On April 9, six council members showed up for an association meeting.
Before 80 people in the Seminole Heights Garden Center, they listened to neighborhood representatives spell out their hopes, then offered advice on how the groups can become even more influential.
Compliments were frequent. So were good-natured jokes.
Neighborhood leaders know they have a receptive ear. Two council members, Rose Ferlita and incoming member John Dingfelder, are former neighborhood association presidents.
Last month, voters returned Ferlita, Gwen Miller, Mary Alvarez, Shawn Harrison and Linda Saul-Sena to the seven-member board, and elected newcomers Dingfelder and Kevin White.
Only Harrison missed the April 9 meeting.
The new council is expected to be as pro-neighborhood as the last one, which won rave reviews from those pushing for speed bumps and beefed-up code enforcement.
Until a few years ago, council members rarely, if ever, came to Port Tampa Civic Association meetings, said Jill Buford, the association's president. Now they visit all the time.

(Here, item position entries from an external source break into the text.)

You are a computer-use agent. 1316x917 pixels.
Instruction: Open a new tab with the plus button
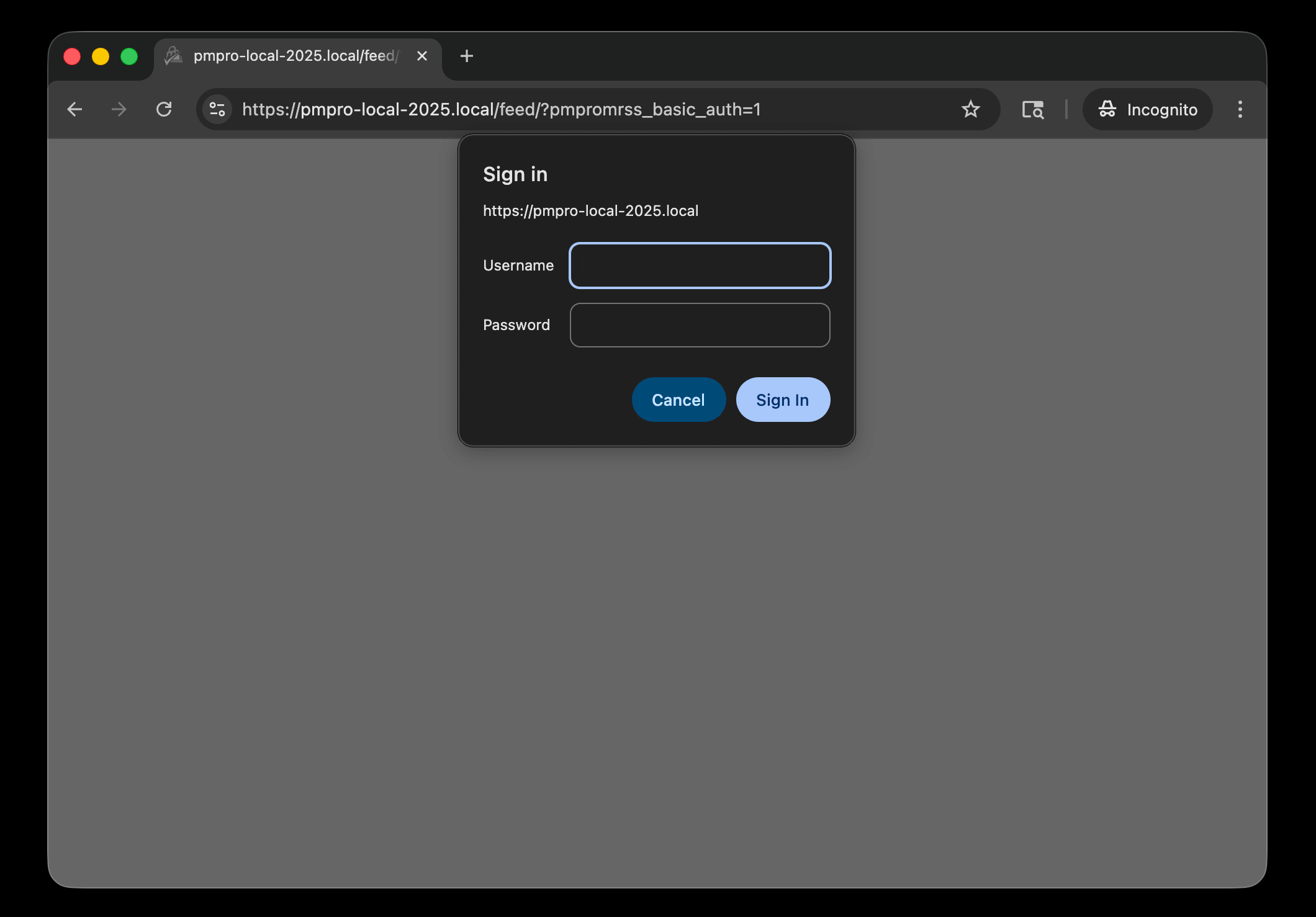coord(466,56)
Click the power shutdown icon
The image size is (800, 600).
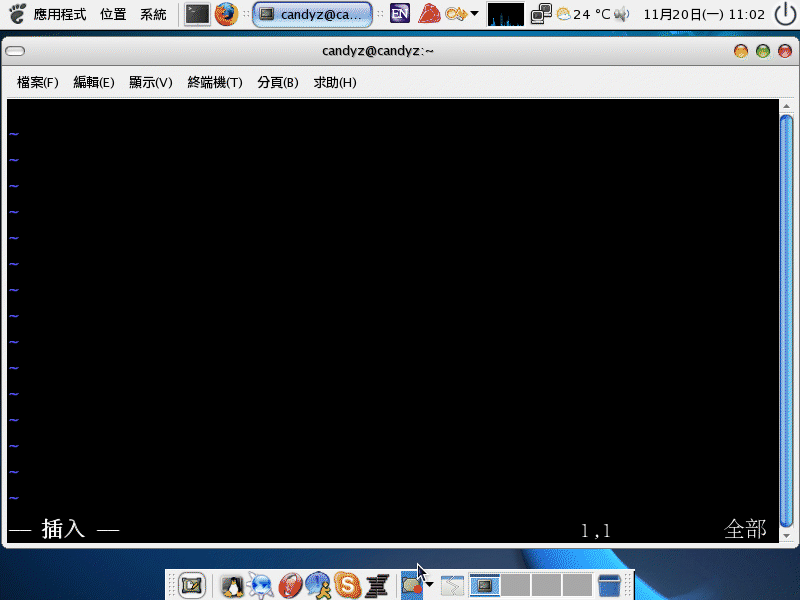[x=784, y=14]
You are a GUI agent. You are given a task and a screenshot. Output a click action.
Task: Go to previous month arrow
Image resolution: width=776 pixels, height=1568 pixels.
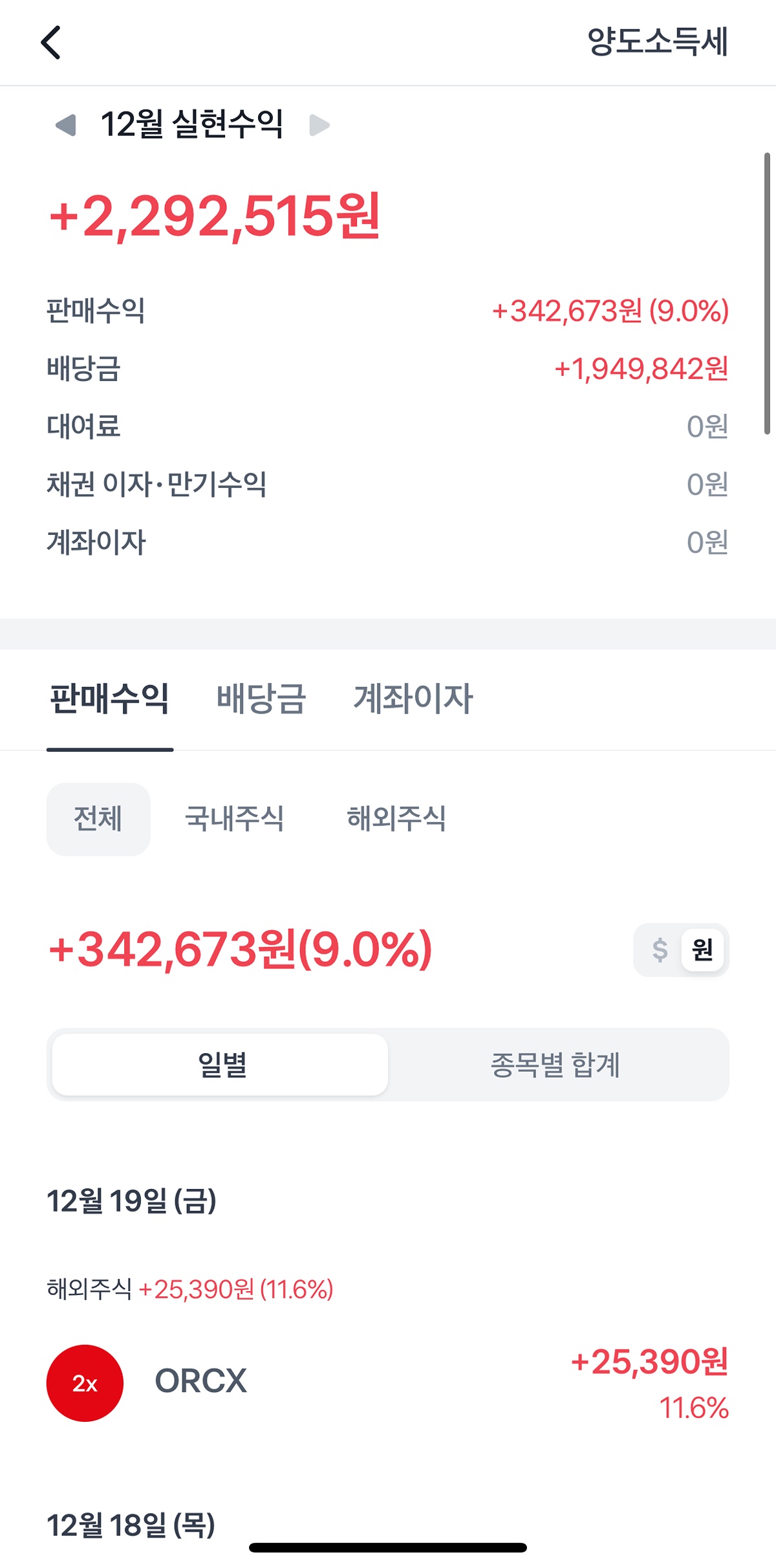(66, 125)
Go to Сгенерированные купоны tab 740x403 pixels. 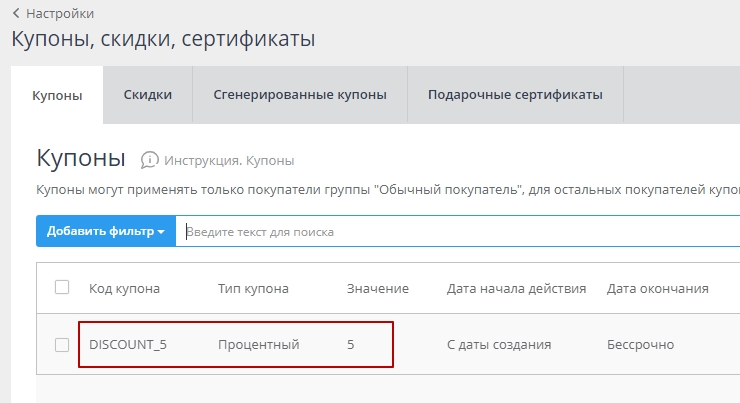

The last council was also more likely than previous ones to side with neighborhoods on zoning and development issues, she said. Last month, the council told a developer he must meet with the Port Tampa group before it would consider his request.
"I think they were just more willing to help," Buford said.
The new council will strive to get even more information to neighborhood groups so they can make better decisions, said Linda Saul-Sena, the council's new chairman.
"We're going to communicate better," she promised.
In the meantime, neighborhoods can help the council and themselves, Dingfelder said.
Council decisions must be based on "competent, substantial evidence" to withstand court challenges, he said. Translation: "Get your facts in line."
It's not enough to say, "We really don't like it, we really don't want it," Dingfelder said.